Toblerity / Fiona

Fiona reads and writes geographic data files
https://fiona.readthedocs.io/
BSD 3-Clause "New" or "Revised" License
1.14k stars 201 forks source link

Field Name encode error when writing to Mapinfo File #1399

Open alexJhao opened 1 month ago

alexJhao commented 1 month ago

Expected behavior and actual behavior.

I read data from GPKG, then write data to a Mapinfo TAB file.
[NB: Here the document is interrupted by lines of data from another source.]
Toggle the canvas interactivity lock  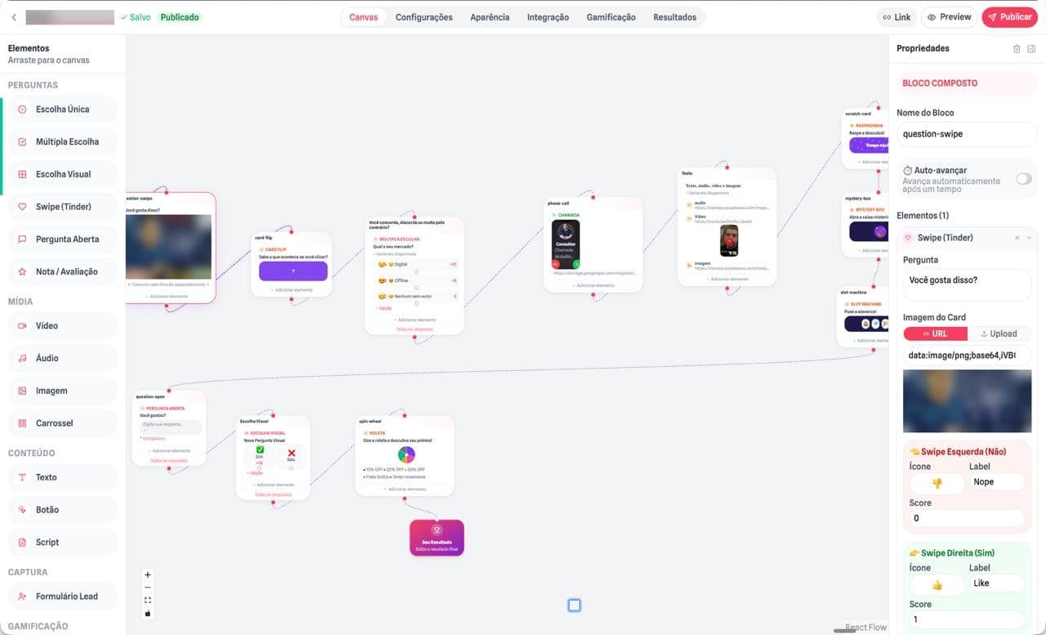tap(147, 611)
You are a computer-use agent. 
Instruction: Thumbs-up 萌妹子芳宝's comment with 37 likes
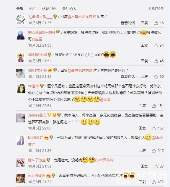[x=156, y=166]
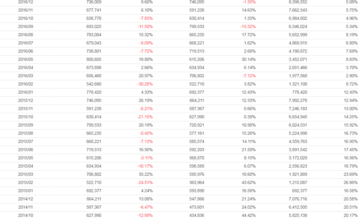
Task: Select cumulative value 7,992,278
Action: click(x=297, y=100)
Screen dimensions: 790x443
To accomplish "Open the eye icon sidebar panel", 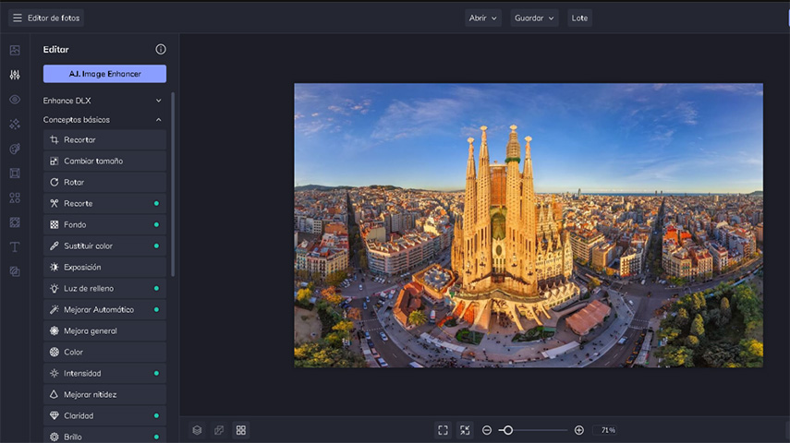I will [x=15, y=100].
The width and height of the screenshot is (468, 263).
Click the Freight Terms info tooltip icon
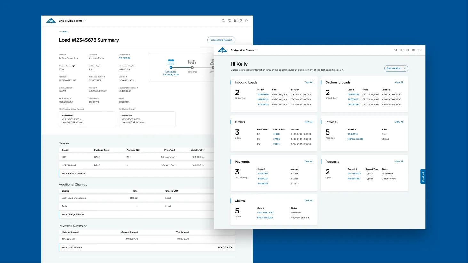[74, 66]
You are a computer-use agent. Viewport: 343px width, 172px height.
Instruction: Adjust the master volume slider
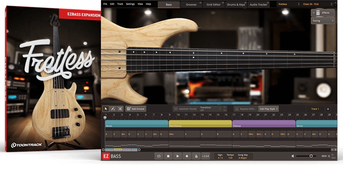pos(311,156)
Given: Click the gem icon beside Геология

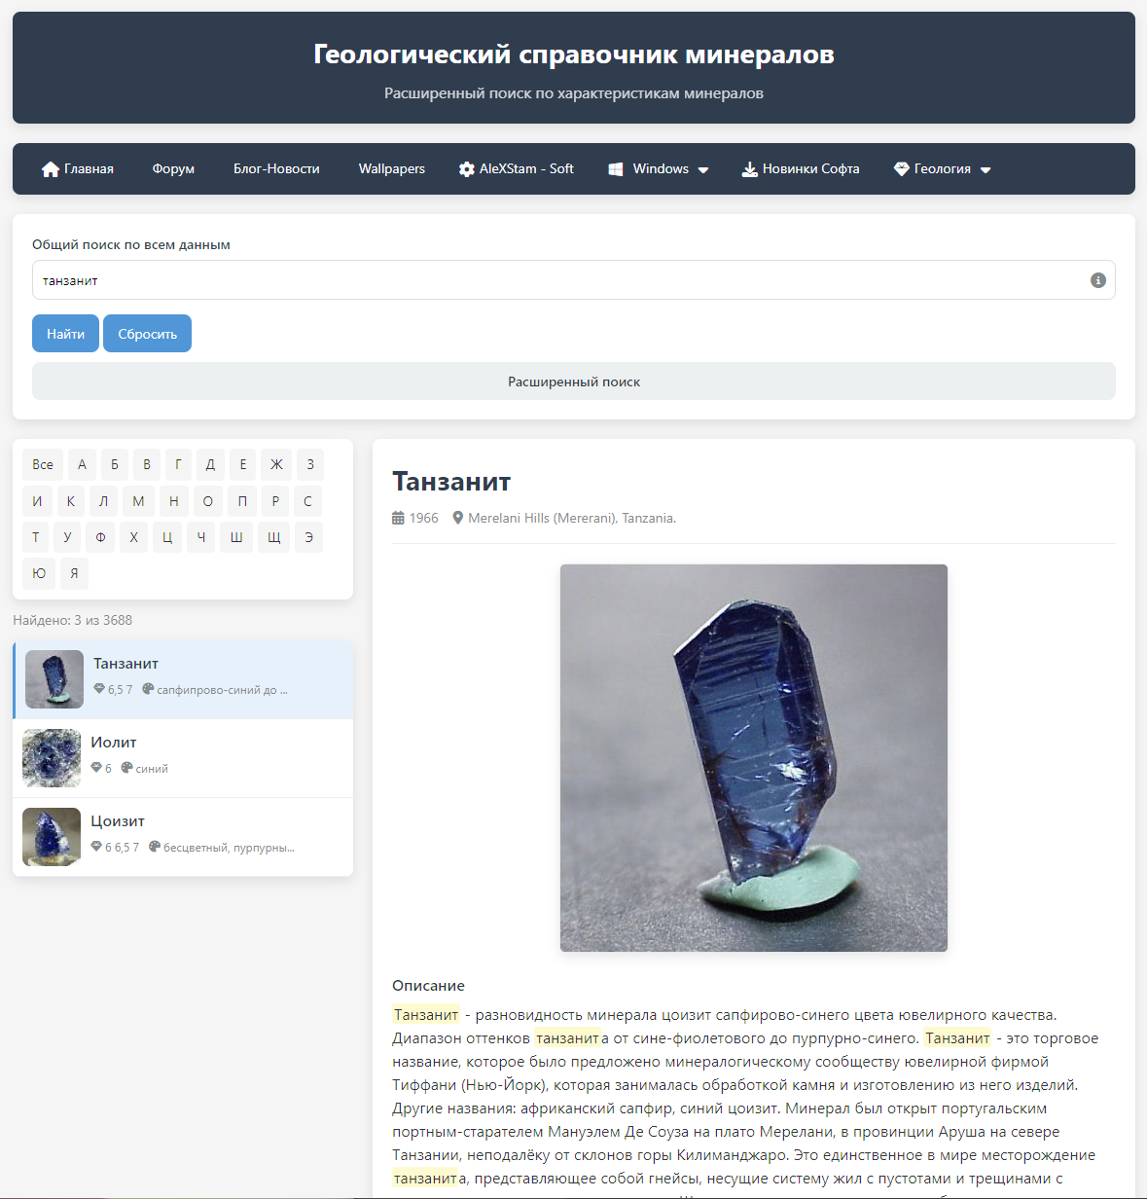Looking at the screenshot, I should tap(902, 169).
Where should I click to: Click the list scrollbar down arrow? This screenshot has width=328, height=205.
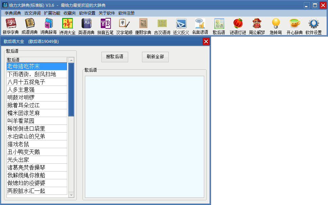tap(71, 195)
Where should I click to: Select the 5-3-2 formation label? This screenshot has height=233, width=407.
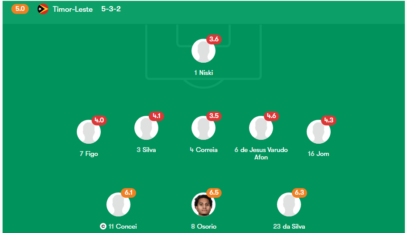(x=111, y=9)
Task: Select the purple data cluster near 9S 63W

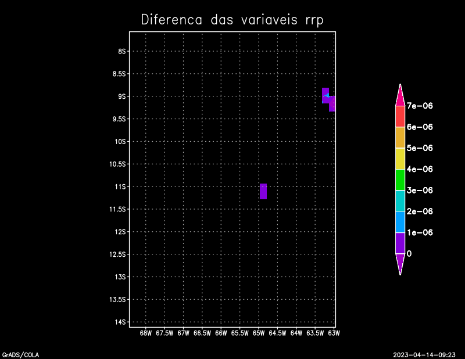Action: [327, 98]
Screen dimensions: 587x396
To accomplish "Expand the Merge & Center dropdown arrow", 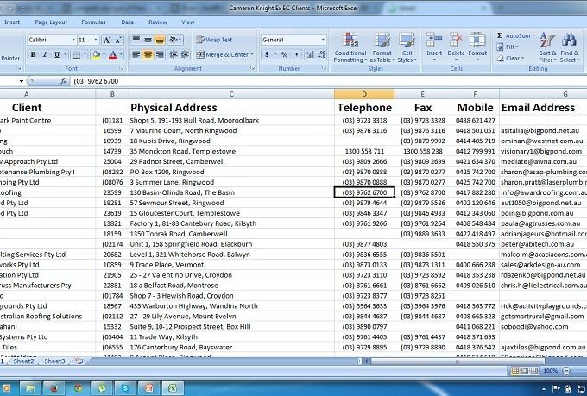I will point(251,54).
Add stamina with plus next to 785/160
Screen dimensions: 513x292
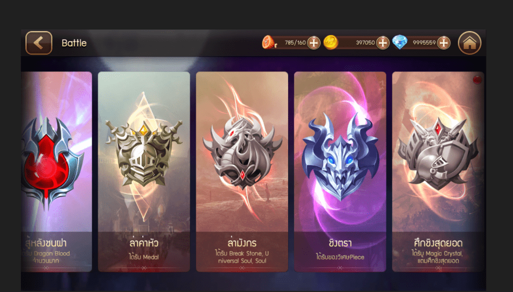click(x=314, y=43)
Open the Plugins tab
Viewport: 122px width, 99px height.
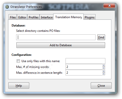89,17
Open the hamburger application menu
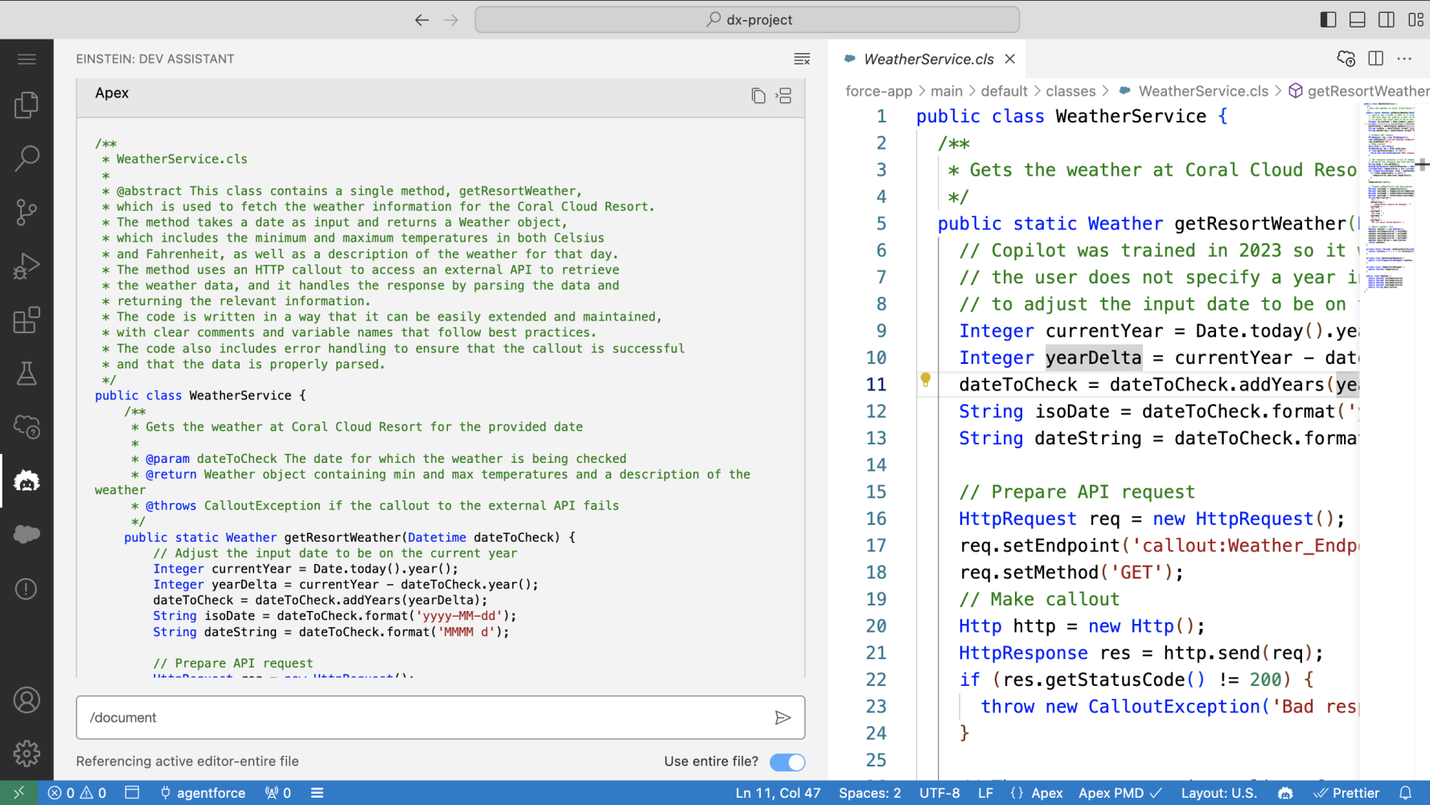The width and height of the screenshot is (1430, 805). tap(27, 59)
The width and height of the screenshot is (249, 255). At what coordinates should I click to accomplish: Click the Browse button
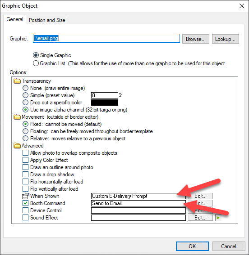click(196, 39)
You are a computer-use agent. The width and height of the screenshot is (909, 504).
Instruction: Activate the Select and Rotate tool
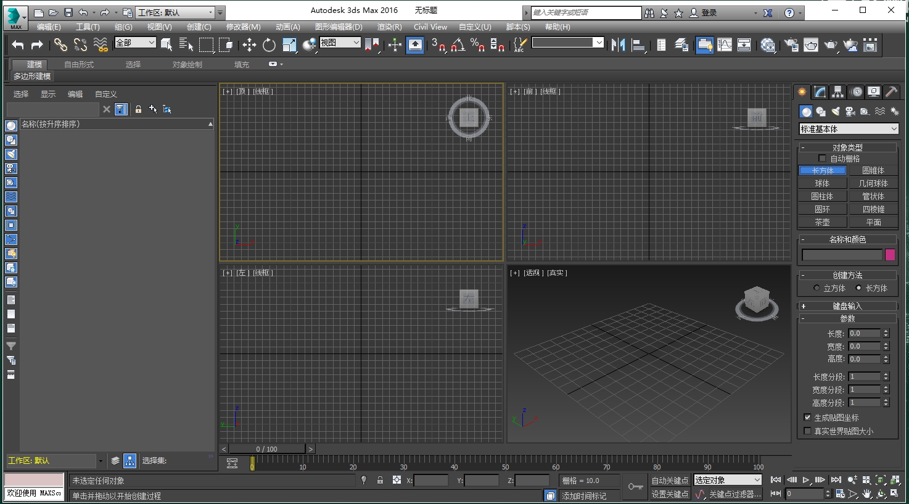point(269,44)
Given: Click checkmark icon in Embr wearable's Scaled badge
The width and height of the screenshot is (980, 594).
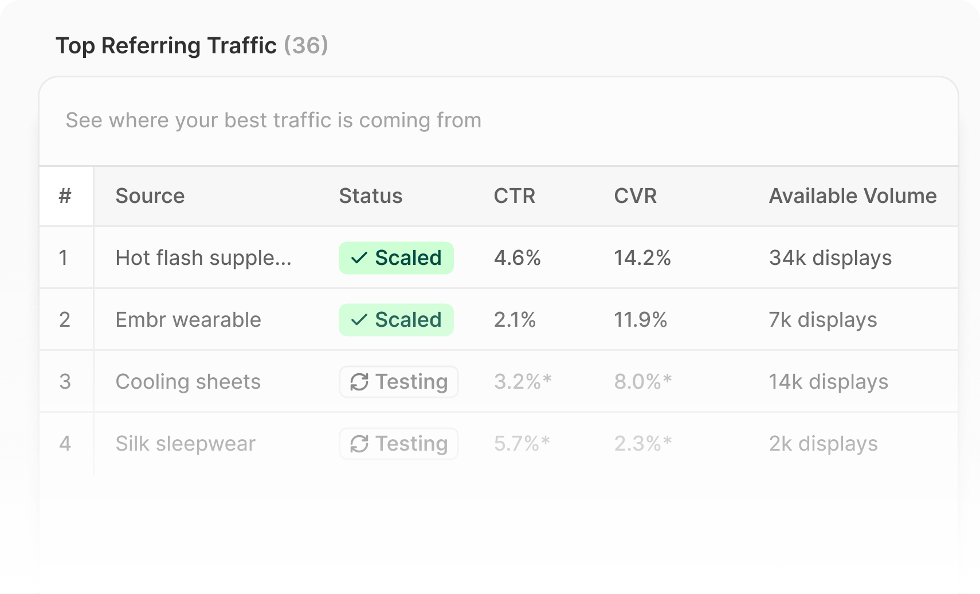Looking at the screenshot, I should tap(359, 320).
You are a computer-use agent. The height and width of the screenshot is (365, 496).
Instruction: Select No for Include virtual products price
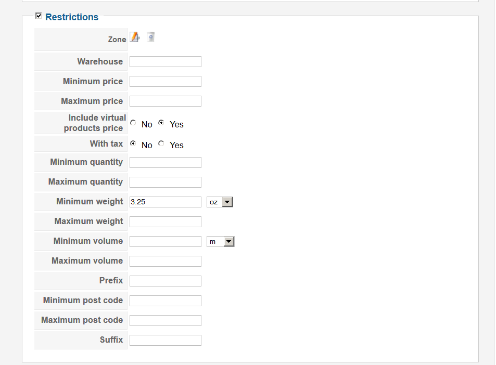coord(133,123)
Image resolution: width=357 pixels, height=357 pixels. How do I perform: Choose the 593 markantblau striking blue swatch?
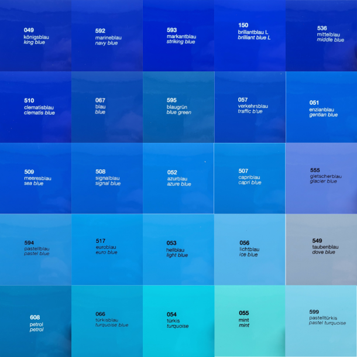tap(179, 36)
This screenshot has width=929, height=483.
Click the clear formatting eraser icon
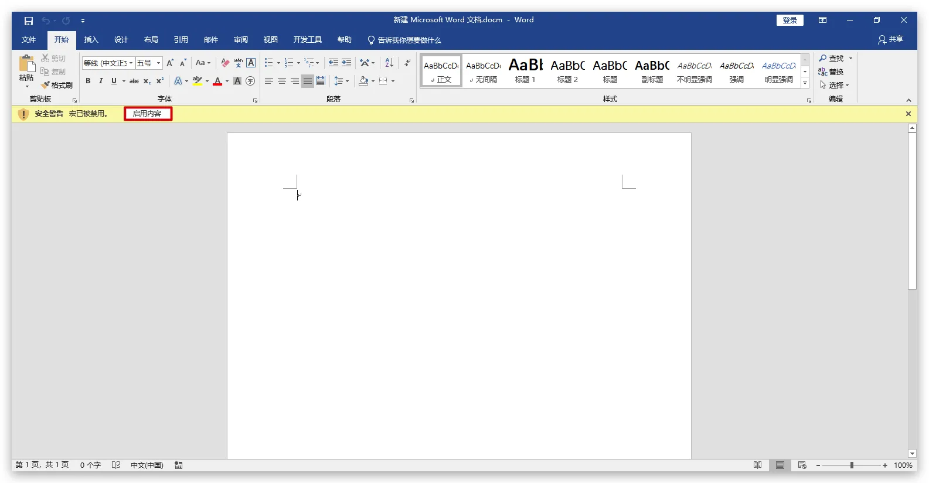click(225, 63)
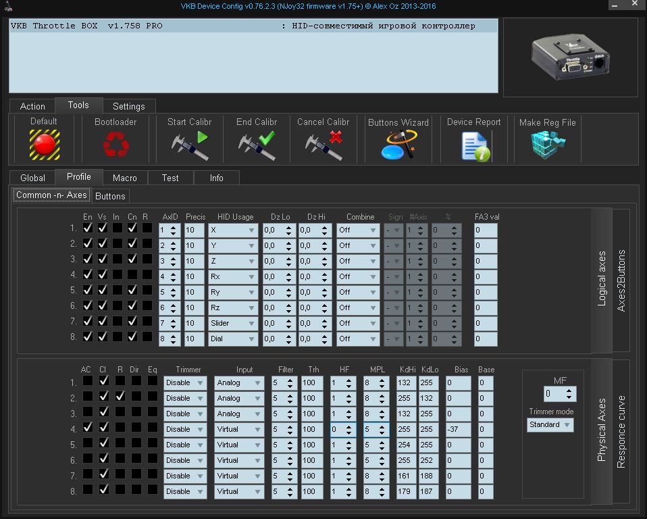Open the Buttons sub-tab
The image size is (647, 519).
110,196

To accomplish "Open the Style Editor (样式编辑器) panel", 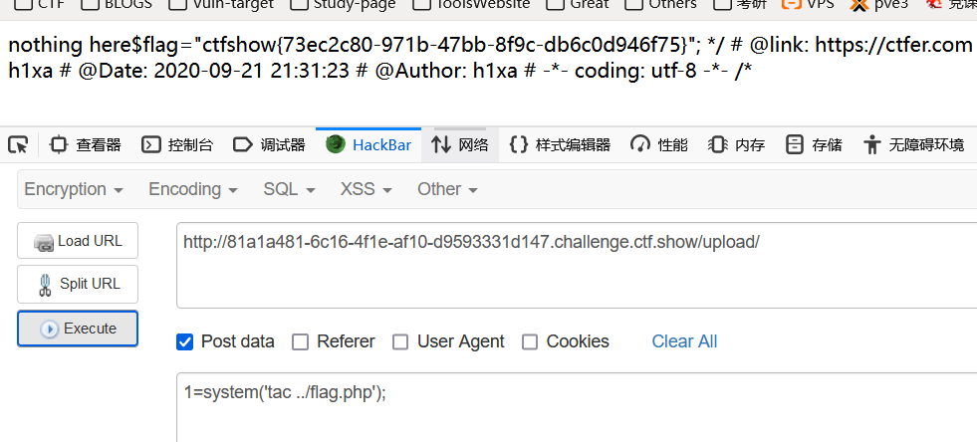I will [560, 145].
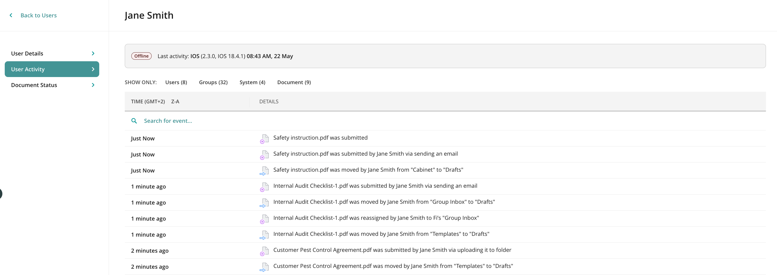The image size is (777, 275).
Task: Expand Document Status chevron
Action: (93, 85)
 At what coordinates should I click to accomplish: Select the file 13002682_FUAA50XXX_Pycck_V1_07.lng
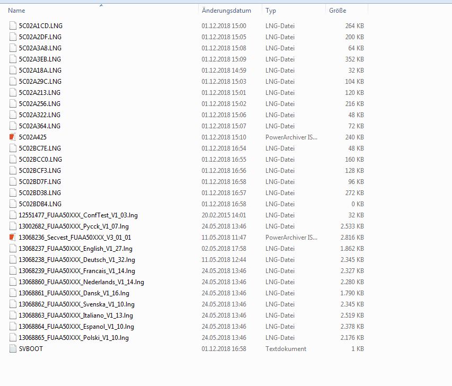click(x=73, y=226)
I found the field name error encode.

>>> with fiona.open(gpkg_fp,'r') as src:
...     driver=src.driver
...     crs=src.crs
...     schema=src.schema
...     feat=src[1]
... 
>>> driver
'GPKG'
>>> crs
CRS.from_epsg(4326)
>>> schema
{'properties': {'地市': 'str:80', '区县': 'str:80', '商业街名称': 'str:80'}, 'geometry': 'Polygon'}

>>> with fiona.open(r'e:\temp\7\a.tab','w',driver='MapInfo File',crs=crs,schema=schema) as dst:
...     dst.write(feat)
... 
>>> with fiona.open(r'e:\temp\7\a.tab','r') as dst1:  
...     new_schema=dst1.schema
... 
Traceback (most recent call last):
  File "<stdin>", line 2, in <module>
  File "D:\miniconda3\envs\geo_py3b5\Lib\site-packages\fiona\collection.py", line 293, in schema
    self._schema = self.session.get_schema()
                   ^^^^^^^^^^^^^^^^^^^^^^^^^
  File "fiona\\ogrext.pyx", line 761, in fiona.ogrext.Session.get_schema
UnicodeDecodeError: 'gbk' codec can't decode byte 0xd0 in position 3: incomplete multibyte sequence

I use binary mode to open the a.tab file. found the field name changed.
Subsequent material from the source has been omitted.